→ Task 1
Reproduce the pgAdmin mailing-list reply below, word for word.

→ Text segment
_____

Aug 25, 2020, 2:59 PM by dp...@pgadmin.org:

>
>
> On Fri, Aug 21, 2020 at 11:23 AM <> tutilu...@tutanota.com> > wrote:
>  
>
>> Please consider testing your software before releasing it.
>>
>
> https://pgsnake.blogspot.com/2020/08/testing-pgadmin.html>  
>

This certainly convinces me that there is quite a lot of testing happening, so 
that's at least reassuring in some sense. However, since it's necessary (in 
practice) to create a separate, dedicated browser profile for pgAdmin (since 
otherwise, it forgets the entire "state" every time you clear your browser data 
or close the browser, which happens constantly), breaking the "browser command" 
in a new version is quite remarkable.

Also, it should be noted that my found work-around, to find the pgAdmin icon in 
the Notification area, right click it and then click "New pgAdmin window", only 
works once you are actually running it. When I start my machine, pgAdmin isn't 
running, so I first have to launch it using my normal Taskbar icon, which up 
until the latest version opened the correct pgAdmin browser profile. Now, it 
instead loads for some time and finally opens in the default browser (obviously 
with forgotten "state"). I then have to close it and then start it with the 
Notification area work-around.

_____

→ Task 2
In the records below, take every line from the one containing "Given: Select the Pan hand tool" down through the last line of the records, swap "Instruction" for "Task", and change nothing else. Give back only those lines, leaving the pictures out.

→ Listed entries
_____

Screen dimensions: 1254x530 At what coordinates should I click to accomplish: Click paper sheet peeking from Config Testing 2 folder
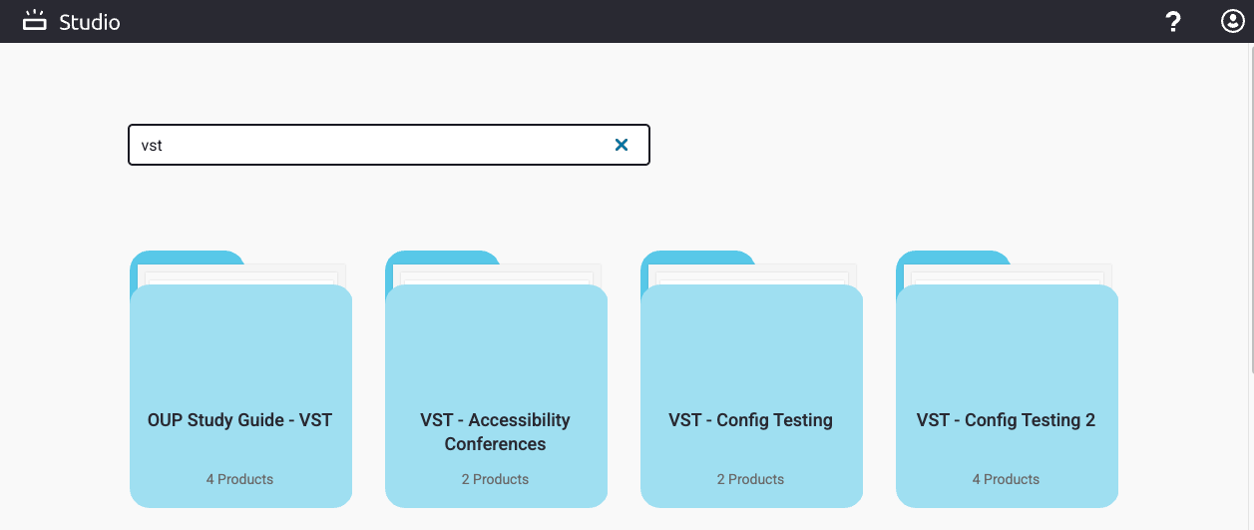1059,276
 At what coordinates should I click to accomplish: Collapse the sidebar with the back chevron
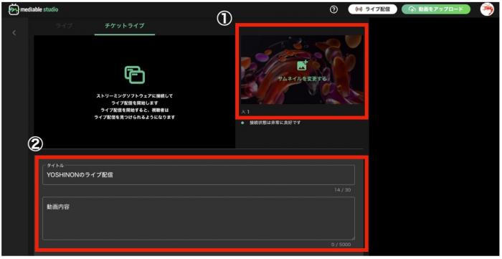click(x=14, y=33)
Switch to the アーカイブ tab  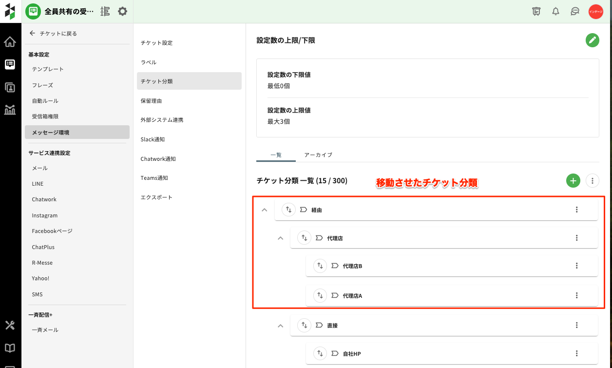(318, 155)
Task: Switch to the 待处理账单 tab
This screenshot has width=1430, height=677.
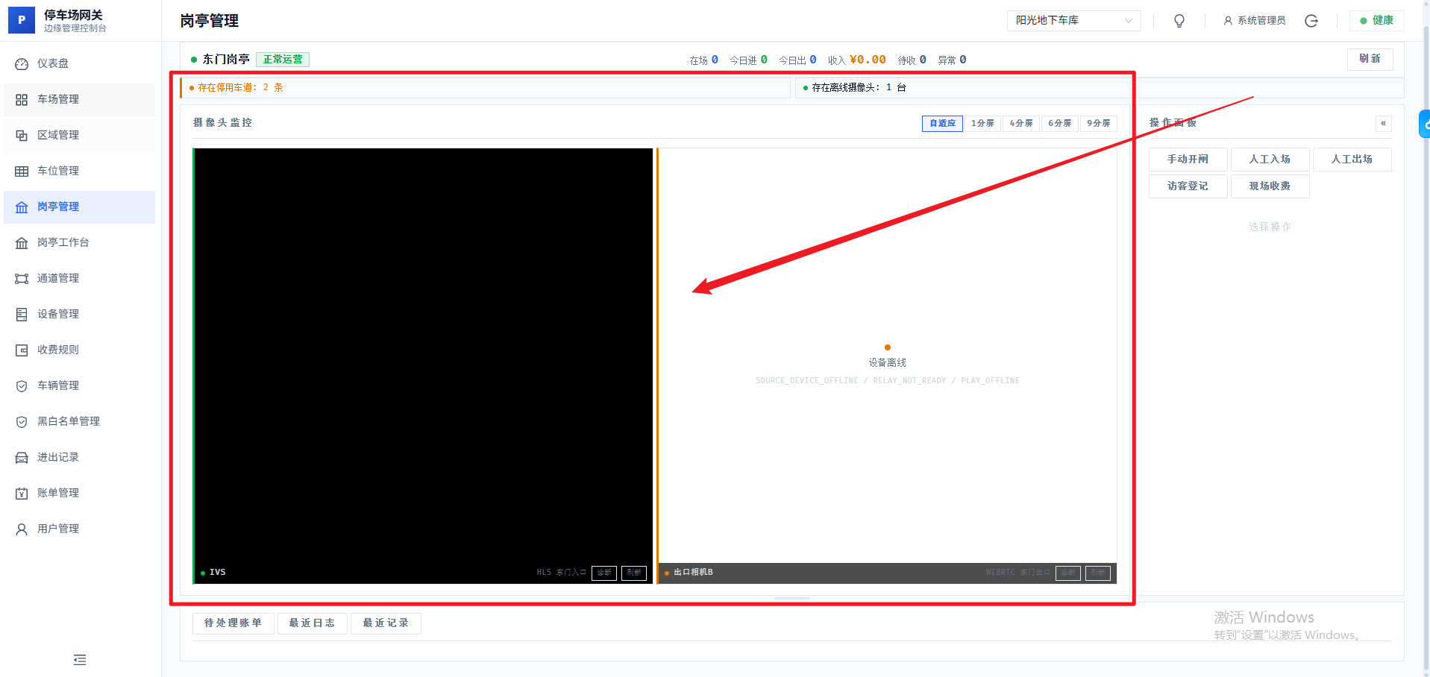Action: [233, 623]
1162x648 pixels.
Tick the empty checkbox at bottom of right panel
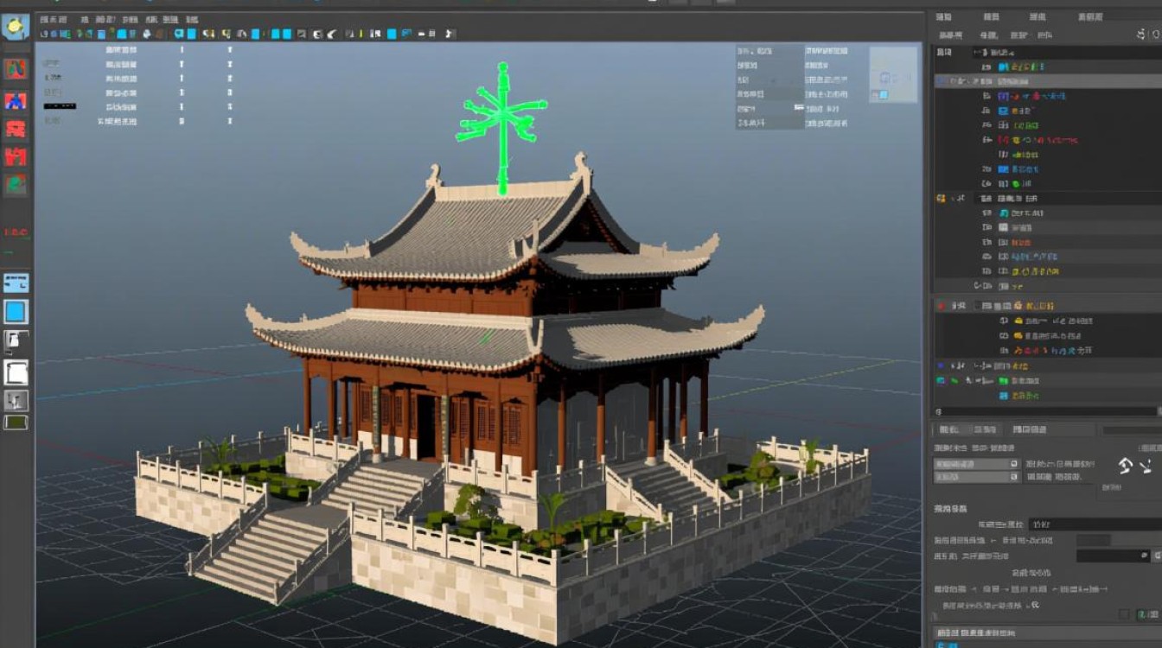click(1124, 613)
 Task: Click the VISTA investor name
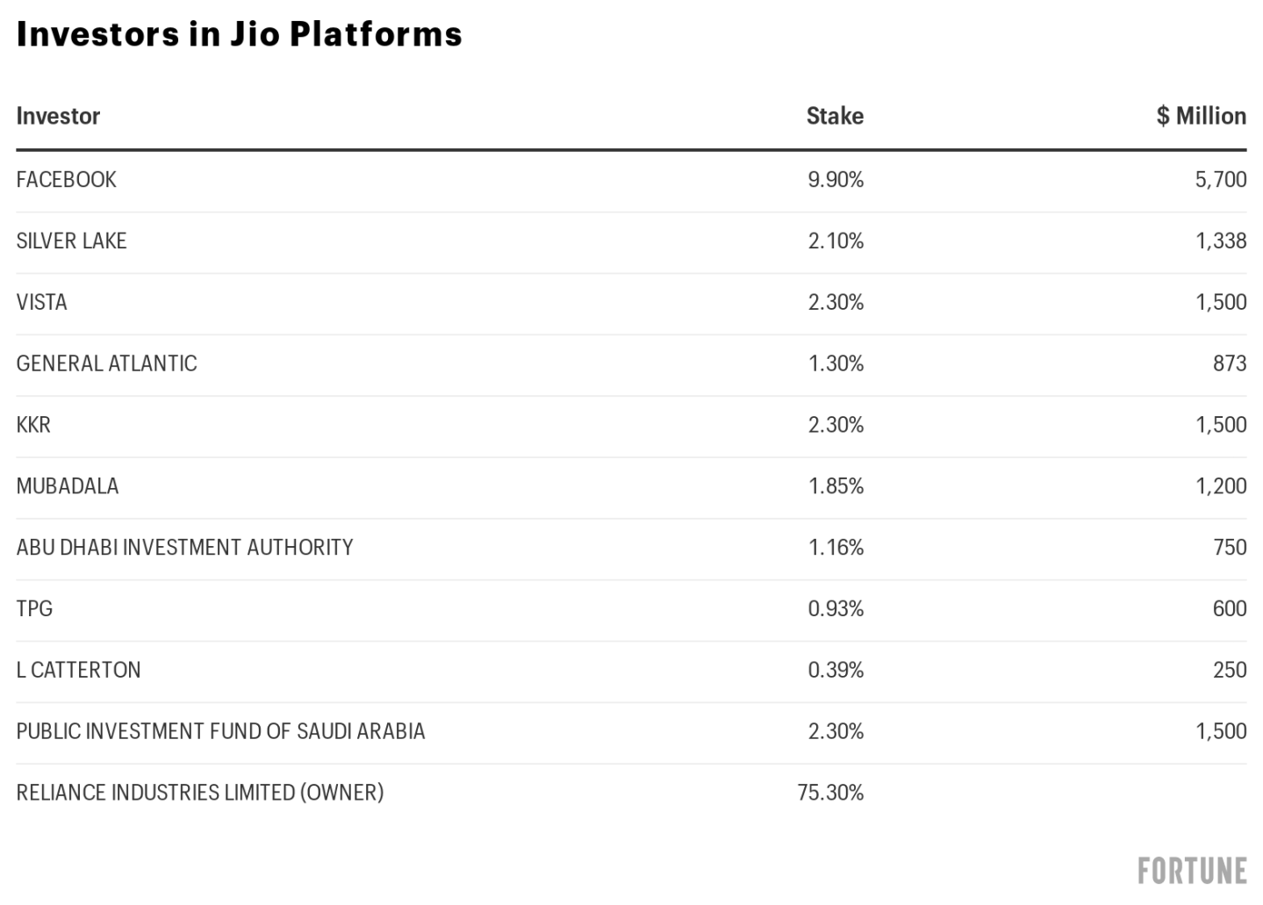41,302
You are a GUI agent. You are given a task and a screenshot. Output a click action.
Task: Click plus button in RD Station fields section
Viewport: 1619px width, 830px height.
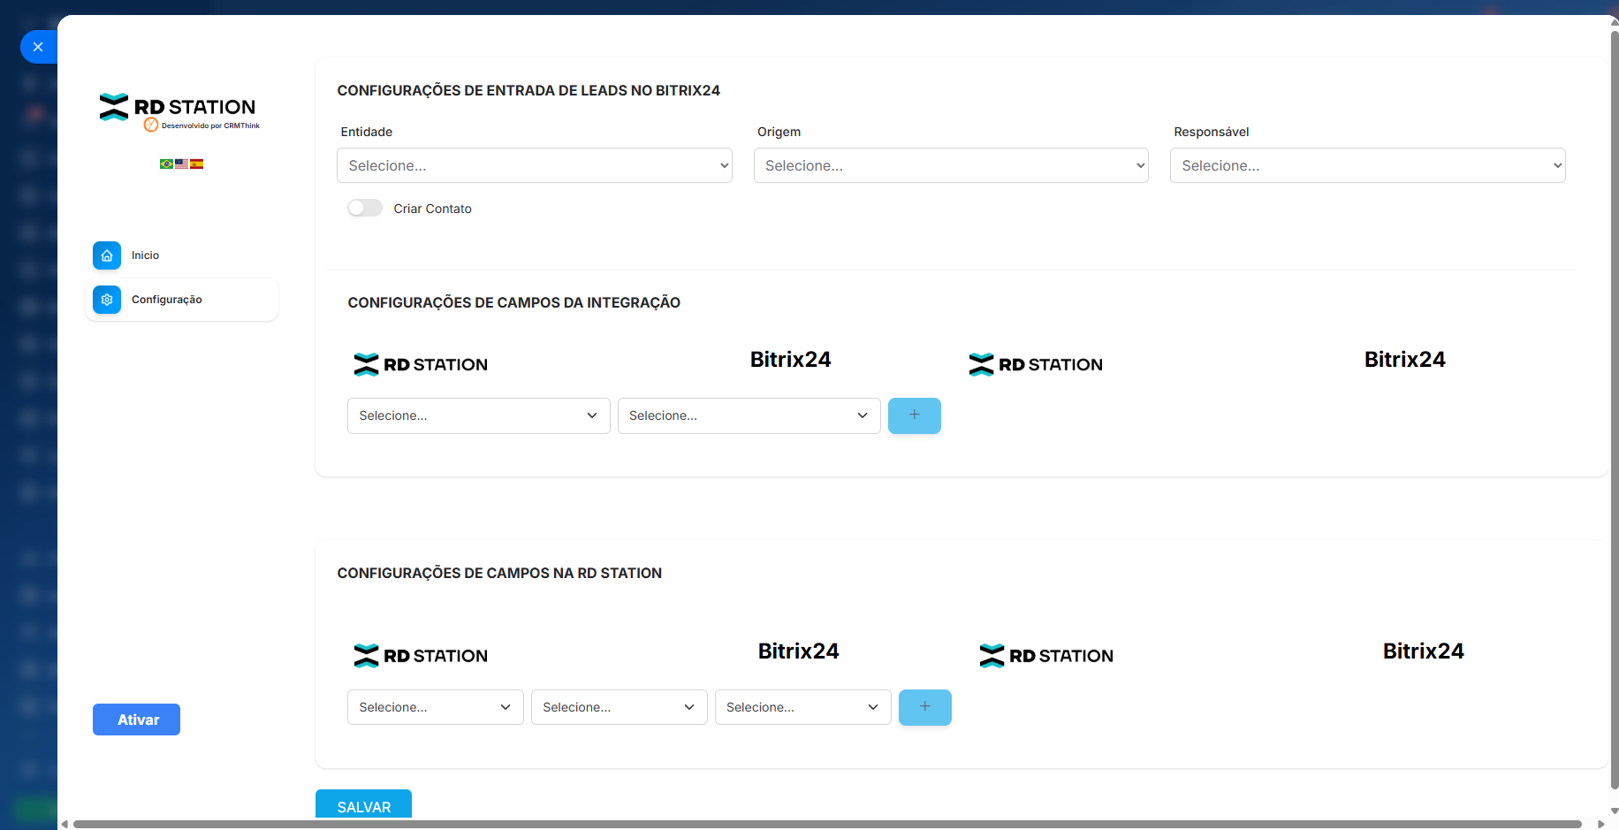tap(924, 707)
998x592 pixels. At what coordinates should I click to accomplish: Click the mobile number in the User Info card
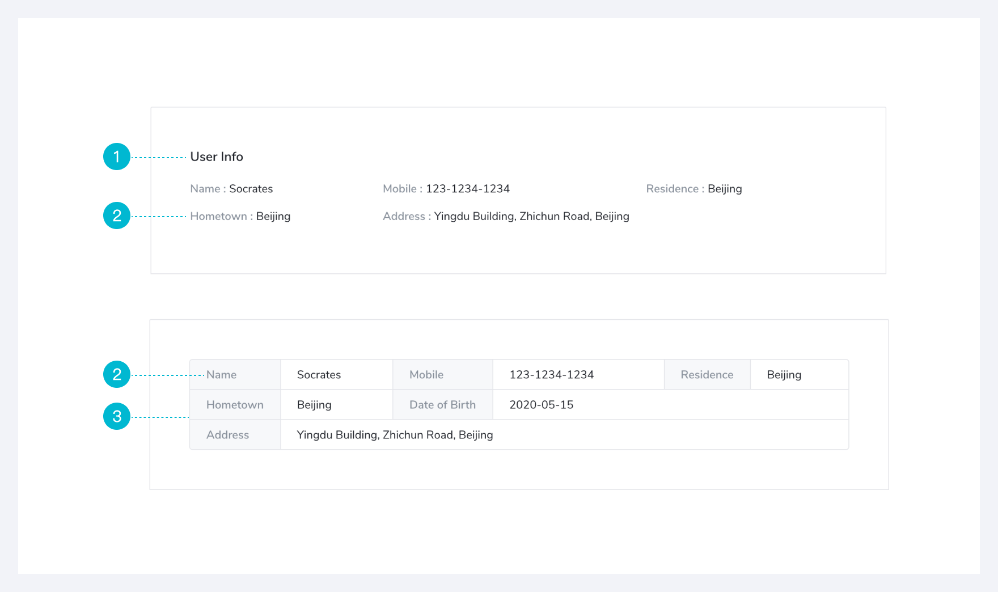[467, 189]
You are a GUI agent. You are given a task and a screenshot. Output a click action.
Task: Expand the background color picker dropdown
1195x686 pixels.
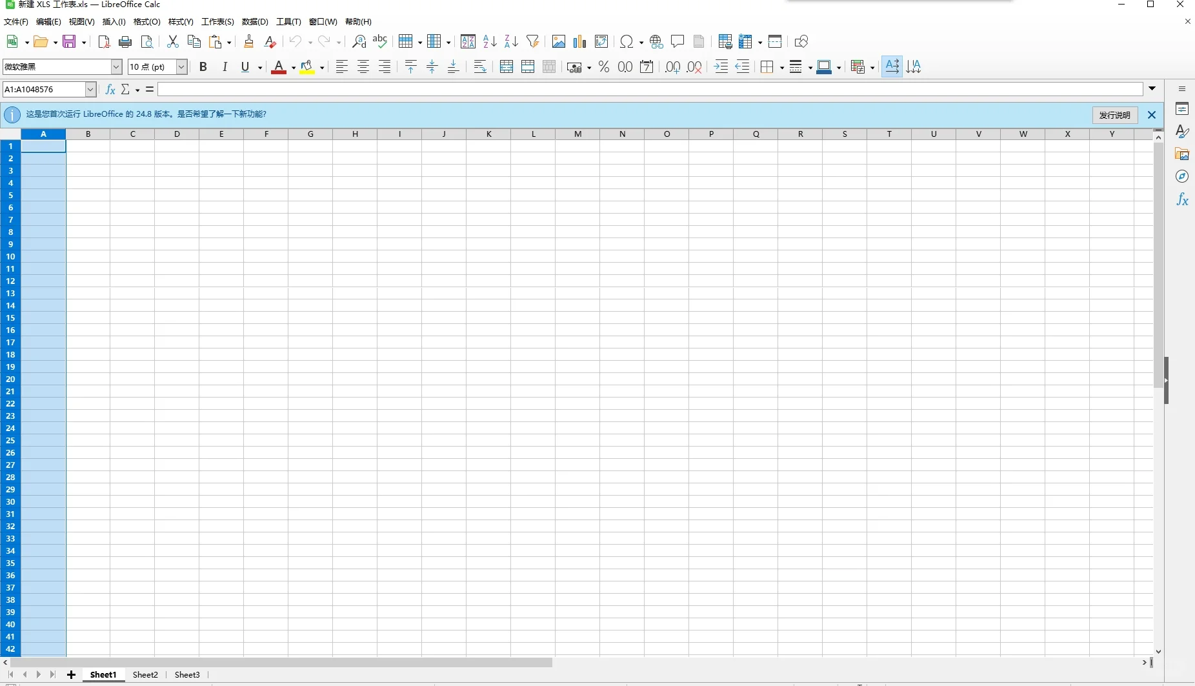click(321, 67)
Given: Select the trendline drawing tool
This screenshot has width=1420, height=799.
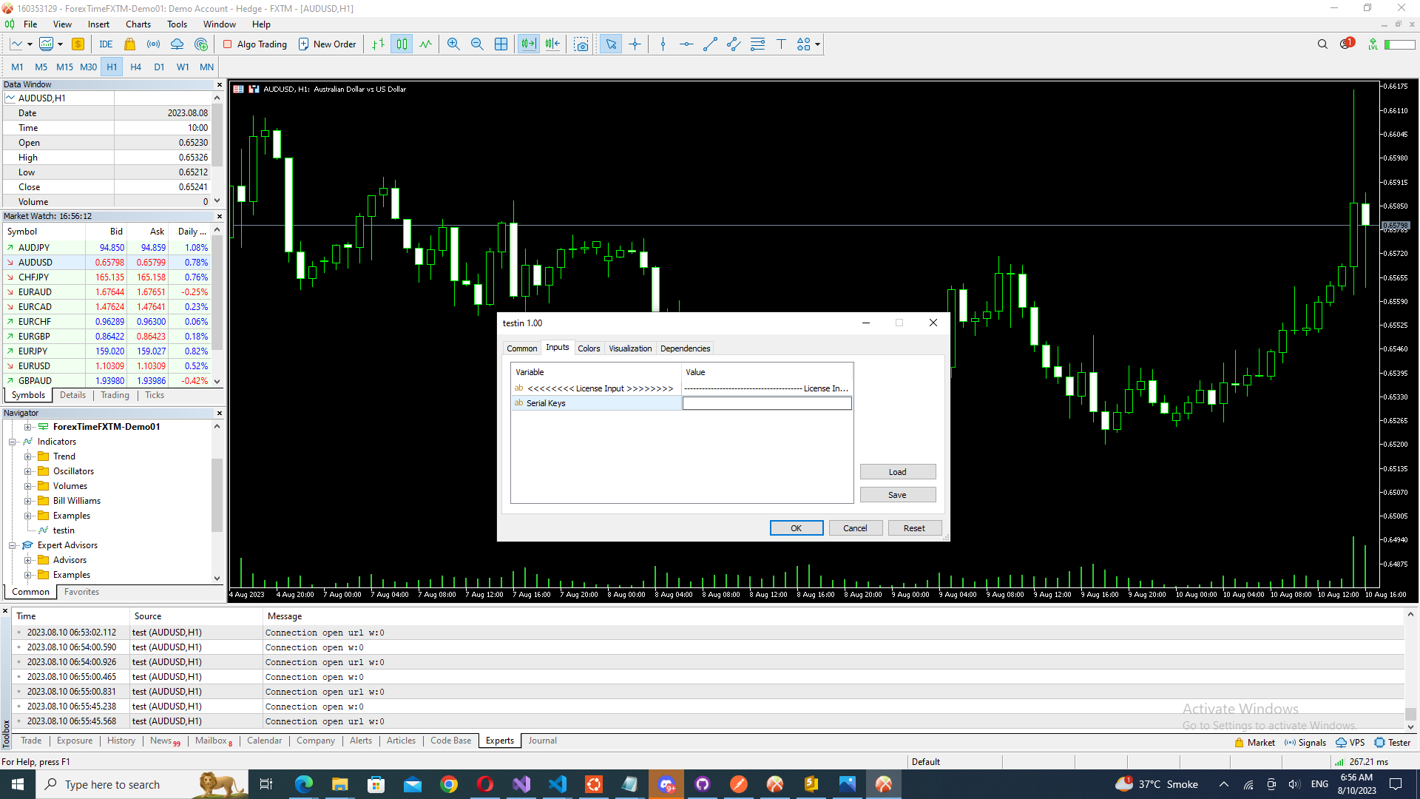Looking at the screenshot, I should tap(710, 44).
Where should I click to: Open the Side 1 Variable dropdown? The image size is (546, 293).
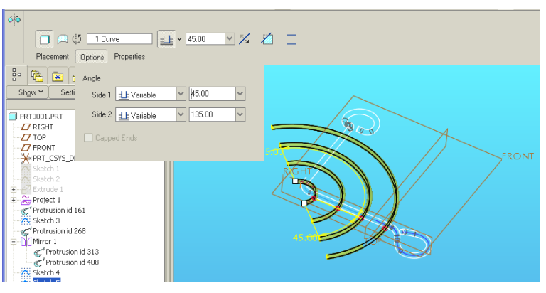tap(180, 94)
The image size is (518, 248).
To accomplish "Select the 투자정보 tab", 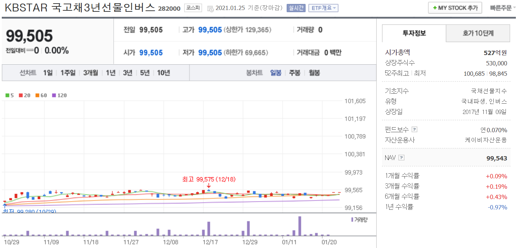I will click(x=414, y=33).
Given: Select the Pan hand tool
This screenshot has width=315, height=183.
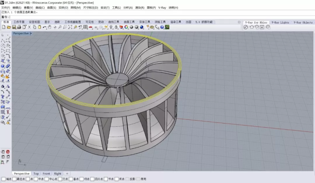Looking at the screenshot, I should [x=49, y=27].
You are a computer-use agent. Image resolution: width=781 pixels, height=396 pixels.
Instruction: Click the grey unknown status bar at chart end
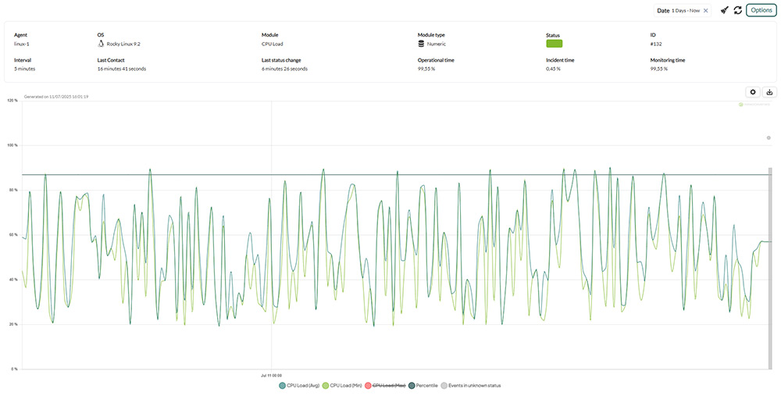point(770,266)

_____

→ Expected answer 1
Aug 25, 2020, 2:59 PM by dp...@pgadmin.org:

>
>
> On Fri, Aug 21, 2020 at 11:23 AM <> tutilu...@tutanota.com> > wrote:
>  
>
>> Please consider testing your software before releasing it.
>>
>
> https://pgsnake.blogspot.com/2020/08/testing-pgadmin.html>  
>

This certainly convinces me that there is quite a lot of testing happening, so 
that's at least reassuring in some sense. However, since it's necessary (in 
practice) to create a separate, dedicated browser profile for pgAdmin (since 
otherwise, it forgets the entire "state" every time you clear your browser data 
or close the browser, which happens constantly), breaking the "browser command" 
in a new version is quite remarkable.

Also, it should be noted that my found work-around, to find the pgAdmin icon in 
the Notification area, right click it and then click "New pgAdmin window", only 
works once you are actually running it. When I start my machine, pgAdmin isn't 
running, so I first have to launch it using my normal Taskbar icon, which up 
until the latest version opened the correct pgAdmin browser profile. Now, it 
instead loads for some time and finally opens in the default browser (obviously 
with forgotten "state"). I then have to close it and then start it with the 
Notification area work-around.

→ Expected answer 2
Given: Select the Pan hand tool
This screenshot has width=315, height=183.
Looking at the screenshot, I should [x=49, y=27].
You are a computer-use agent. Image resolution: width=781 pixels, height=396 pixels.
Task: Click the grey unknown status bar at chart end
point(770,266)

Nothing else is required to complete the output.